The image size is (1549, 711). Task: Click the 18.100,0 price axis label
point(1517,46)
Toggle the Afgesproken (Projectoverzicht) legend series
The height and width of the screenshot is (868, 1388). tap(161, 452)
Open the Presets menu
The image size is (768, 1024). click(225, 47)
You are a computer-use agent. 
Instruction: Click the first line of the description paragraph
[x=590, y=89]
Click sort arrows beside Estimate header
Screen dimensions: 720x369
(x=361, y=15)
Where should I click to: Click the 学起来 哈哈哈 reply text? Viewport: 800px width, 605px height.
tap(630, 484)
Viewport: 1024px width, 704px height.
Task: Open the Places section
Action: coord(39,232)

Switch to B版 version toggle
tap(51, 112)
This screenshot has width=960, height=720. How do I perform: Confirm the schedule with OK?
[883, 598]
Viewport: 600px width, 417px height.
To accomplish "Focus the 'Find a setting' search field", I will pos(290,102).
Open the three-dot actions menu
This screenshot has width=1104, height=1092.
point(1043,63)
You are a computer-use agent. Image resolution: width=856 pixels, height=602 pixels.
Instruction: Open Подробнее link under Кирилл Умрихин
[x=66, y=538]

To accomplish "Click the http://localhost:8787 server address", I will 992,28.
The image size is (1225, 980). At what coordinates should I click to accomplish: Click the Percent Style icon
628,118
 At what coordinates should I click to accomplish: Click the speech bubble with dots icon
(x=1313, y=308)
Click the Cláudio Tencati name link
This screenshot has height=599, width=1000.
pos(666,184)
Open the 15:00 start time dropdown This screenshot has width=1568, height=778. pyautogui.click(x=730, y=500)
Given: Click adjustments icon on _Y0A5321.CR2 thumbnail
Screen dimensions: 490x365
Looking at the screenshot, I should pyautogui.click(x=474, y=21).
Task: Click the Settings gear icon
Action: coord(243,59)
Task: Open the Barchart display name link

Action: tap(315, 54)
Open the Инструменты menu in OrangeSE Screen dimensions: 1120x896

**Your instructions:**
Transcribe the full set of records without altering a single character.

**Solution:**
The image size is (1549, 711). Task: Click the 18.100,0 price axis label
point(1517,46)
Toggle the Afgesproken (Projectoverzicht) legend series
The height and width of the screenshot is (868, 1388). tap(161, 452)
Open the Presets menu
The image size is (768, 1024). click(225, 47)
You are a computer-use agent. 
Instruction: Click the first line of the description paragraph
[x=590, y=89]
Click sort arrows beside Estimate header
Screen dimensions: 720x369
(x=361, y=15)
Where should I click to: Click the 学起来 哈哈哈 reply text? Viewport: 800px width, 605px height.
tap(630, 484)
Viewport: 1024px width, 704px height.
Task: Open the Places section
Action: coord(39,232)

Switch to B版 version toggle
tap(51, 112)
This screenshot has width=960, height=720. How do I perform: Confirm the schedule with OK?
[883, 598]
Viewport: 600px width, 417px height.
To accomplish "Focus the 'Find a setting' search field", I will pos(290,102).
Open the three-dot actions menu
This screenshot has width=1104, height=1092.
point(1043,63)
You are a computer-use agent. Image resolution: width=856 pixels, height=602 pixels.
Instruction: Open Подробнее link under Кирилл Умрихин
[x=66, y=538]

To accomplish "Click the http://localhost:8787 server address", I will 992,28.
The image size is (1225, 980). At what coordinates should I click to accomplish: Click the Percent Style icon
628,118
 At what coordinates should I click to accomplish: Click the speech bubble with dots icon
(x=1313, y=308)
Click the Cláudio Tencati name link
This screenshot has height=599, width=1000.
pos(666,184)
Open the 15:00 start time dropdown This screenshot has width=1568, height=778. pyautogui.click(x=730, y=500)
Given: Click adjustments icon on _Y0A5321.CR2 thumbnail
Screen dimensions: 490x365
Looking at the screenshot, I should pyautogui.click(x=474, y=21).
Task: Click the Settings gear icon
Action: coord(243,59)
Task: Open the Barchart display name link

Action: tap(315, 54)
Open the Инструменты menu in OrangeSE Screen dimensions: 1120x896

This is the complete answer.